* Try it *
From the records below, pull each line that has "screenshot".

* Provided records *
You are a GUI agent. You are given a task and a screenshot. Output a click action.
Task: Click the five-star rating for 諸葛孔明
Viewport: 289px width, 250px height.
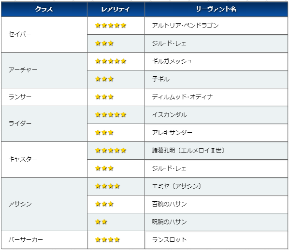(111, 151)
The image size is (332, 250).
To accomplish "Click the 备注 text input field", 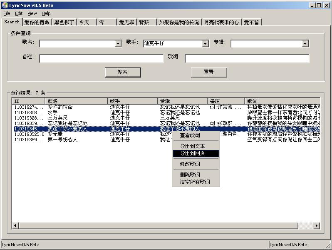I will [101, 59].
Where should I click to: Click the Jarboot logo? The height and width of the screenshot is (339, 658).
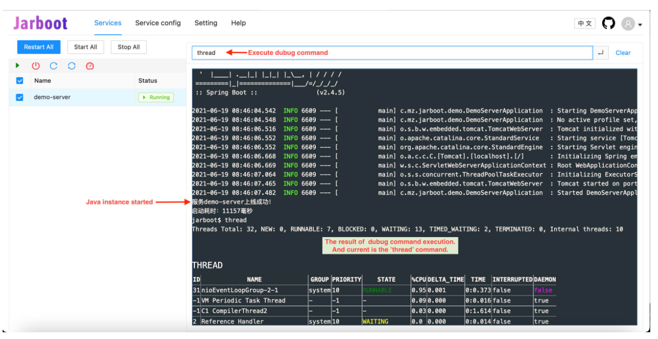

* Written answer *
You are a GUI agent. You are given a task and a screenshot. Output a click action.
Where should I click to: Click the Jarboot logo? The height and width of the screenshot is (339, 658).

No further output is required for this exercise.